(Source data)
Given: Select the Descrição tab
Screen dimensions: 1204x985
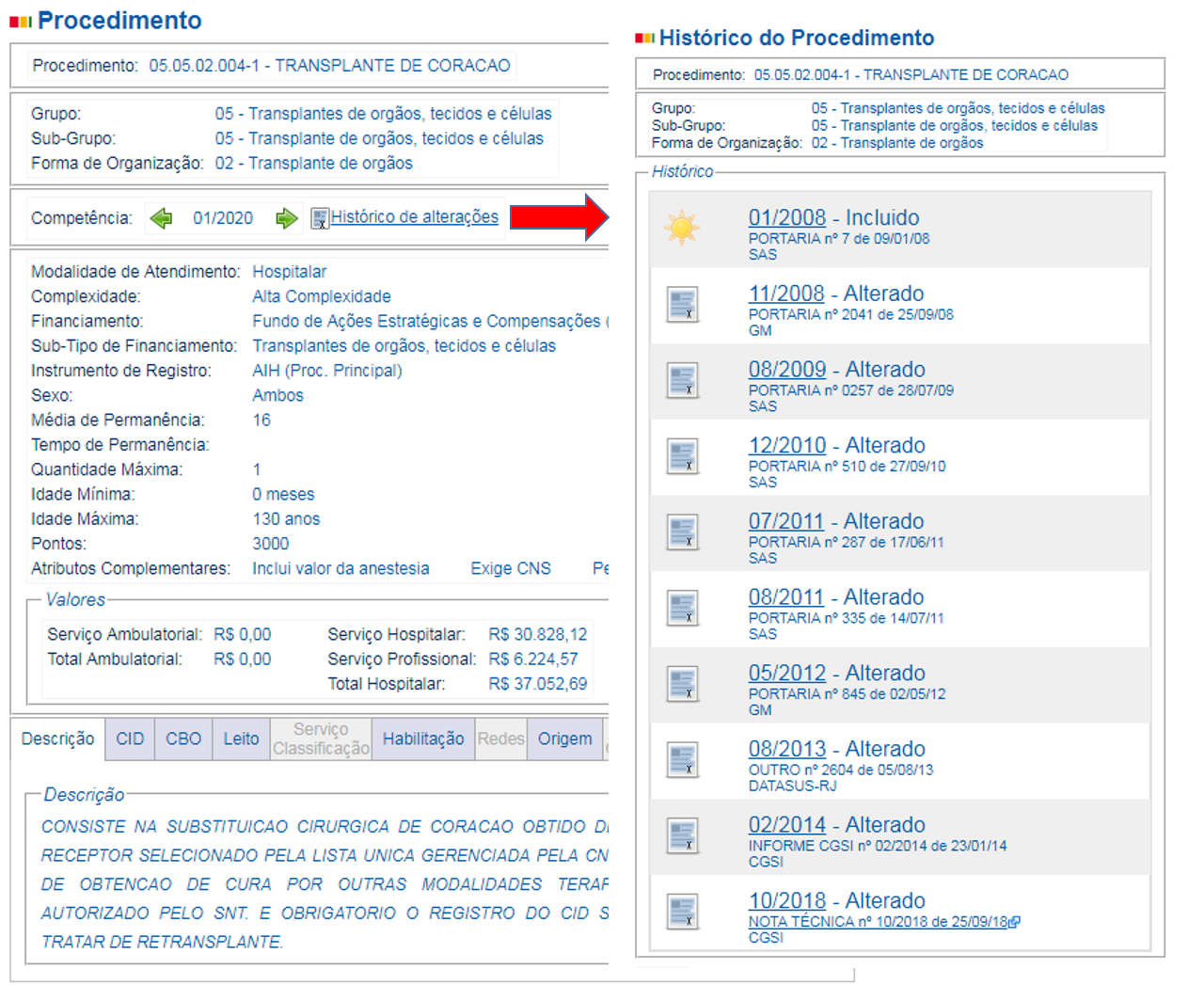Looking at the screenshot, I should 57,739.
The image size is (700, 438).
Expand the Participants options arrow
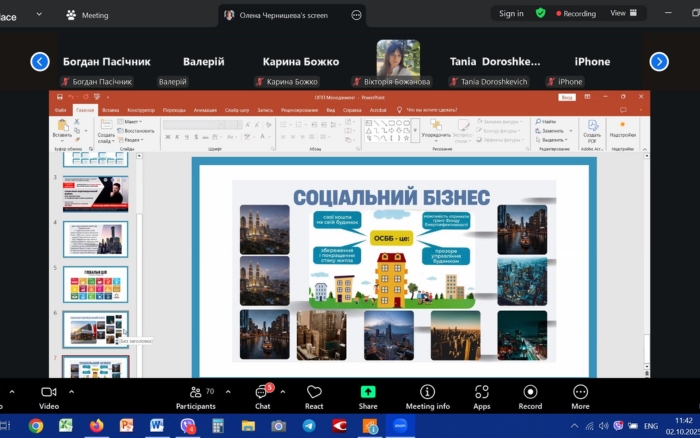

### What is required:
Only the text of the records above is to be reproduced, exactly as given; the pictures are dropped.

### Exercise answer:
Given: Select the Descrição tab
Screen dimensions: 1204x985
Looking at the screenshot, I should 57,739.
The image size is (700, 438).
Expand the Participants options arrow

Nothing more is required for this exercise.